# PROBLEM TO SOLVE
Could you rewrite only the stretch from the line containing "Where should I click to: Navigate" through the end of the material, substituting "button" for "icon" and leaving everything else unchanged?
++++ DATA PROVIDED
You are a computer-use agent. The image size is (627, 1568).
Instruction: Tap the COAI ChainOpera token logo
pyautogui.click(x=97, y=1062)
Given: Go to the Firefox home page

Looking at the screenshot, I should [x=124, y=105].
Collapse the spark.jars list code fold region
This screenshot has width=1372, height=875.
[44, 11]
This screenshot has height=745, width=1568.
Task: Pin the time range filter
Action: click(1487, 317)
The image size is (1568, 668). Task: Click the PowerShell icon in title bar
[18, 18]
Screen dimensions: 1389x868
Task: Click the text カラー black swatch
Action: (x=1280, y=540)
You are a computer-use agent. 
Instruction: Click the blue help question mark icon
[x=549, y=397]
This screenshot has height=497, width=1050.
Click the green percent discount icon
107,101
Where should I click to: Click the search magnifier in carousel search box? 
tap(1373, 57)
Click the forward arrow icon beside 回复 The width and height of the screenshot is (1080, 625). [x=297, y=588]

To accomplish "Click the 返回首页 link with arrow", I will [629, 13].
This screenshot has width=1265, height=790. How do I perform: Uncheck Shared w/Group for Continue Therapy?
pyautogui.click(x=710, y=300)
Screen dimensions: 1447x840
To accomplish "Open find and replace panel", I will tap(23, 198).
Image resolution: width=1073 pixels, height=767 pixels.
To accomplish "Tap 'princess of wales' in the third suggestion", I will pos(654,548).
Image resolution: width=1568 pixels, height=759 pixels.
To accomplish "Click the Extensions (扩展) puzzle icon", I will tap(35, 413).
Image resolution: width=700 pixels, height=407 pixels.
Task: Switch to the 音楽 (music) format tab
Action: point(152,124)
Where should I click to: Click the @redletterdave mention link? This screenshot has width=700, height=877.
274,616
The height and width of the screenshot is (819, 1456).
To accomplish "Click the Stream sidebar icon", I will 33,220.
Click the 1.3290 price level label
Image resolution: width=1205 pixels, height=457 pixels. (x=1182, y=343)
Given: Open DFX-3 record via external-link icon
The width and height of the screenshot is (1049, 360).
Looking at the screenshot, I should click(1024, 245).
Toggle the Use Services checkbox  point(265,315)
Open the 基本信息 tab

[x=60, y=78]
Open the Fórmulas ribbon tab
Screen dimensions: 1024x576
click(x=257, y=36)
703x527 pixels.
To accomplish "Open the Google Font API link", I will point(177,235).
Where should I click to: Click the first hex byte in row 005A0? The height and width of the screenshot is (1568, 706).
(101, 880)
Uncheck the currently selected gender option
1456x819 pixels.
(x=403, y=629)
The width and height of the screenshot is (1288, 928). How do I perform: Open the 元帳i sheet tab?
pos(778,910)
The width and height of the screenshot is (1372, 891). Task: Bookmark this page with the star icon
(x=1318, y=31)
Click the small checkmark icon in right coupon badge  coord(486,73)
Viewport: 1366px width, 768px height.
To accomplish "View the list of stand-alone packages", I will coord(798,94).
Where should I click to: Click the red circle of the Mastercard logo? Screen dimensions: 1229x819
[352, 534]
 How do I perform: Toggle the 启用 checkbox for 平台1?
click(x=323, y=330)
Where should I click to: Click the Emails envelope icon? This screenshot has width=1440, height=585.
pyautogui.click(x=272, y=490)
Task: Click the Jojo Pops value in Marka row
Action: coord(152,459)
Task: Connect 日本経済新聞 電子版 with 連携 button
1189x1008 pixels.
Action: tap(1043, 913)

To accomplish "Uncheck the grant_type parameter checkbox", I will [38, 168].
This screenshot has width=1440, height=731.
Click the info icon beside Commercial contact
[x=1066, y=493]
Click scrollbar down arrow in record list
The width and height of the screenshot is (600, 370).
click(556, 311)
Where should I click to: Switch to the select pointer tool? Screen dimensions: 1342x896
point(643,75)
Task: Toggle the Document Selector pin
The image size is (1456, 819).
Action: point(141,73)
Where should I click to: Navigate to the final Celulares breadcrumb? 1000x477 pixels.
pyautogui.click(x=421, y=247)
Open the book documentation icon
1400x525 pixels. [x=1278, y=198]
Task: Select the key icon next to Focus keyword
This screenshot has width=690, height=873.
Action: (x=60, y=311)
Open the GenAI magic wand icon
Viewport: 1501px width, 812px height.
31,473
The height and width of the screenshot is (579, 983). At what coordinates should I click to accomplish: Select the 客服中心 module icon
++++++++
# THE ANSWER
Where should I click to: Navigate to the final Celulares breadcrumb? 1000x477 pixels.
pyautogui.click(x=421, y=247)
Open the book documentation button
1400x525 pixels. [x=1278, y=198]
Task: Select the key button next to Focus keyword
This screenshot has width=690, height=873.
Action: (x=60, y=311)
Open the GenAI magic wand button
Viewport: 1501px width, 812px height.
31,473
The height and width of the screenshot is (579, 983). At what coordinates should I click to accomplish: Select the 客服中心 module button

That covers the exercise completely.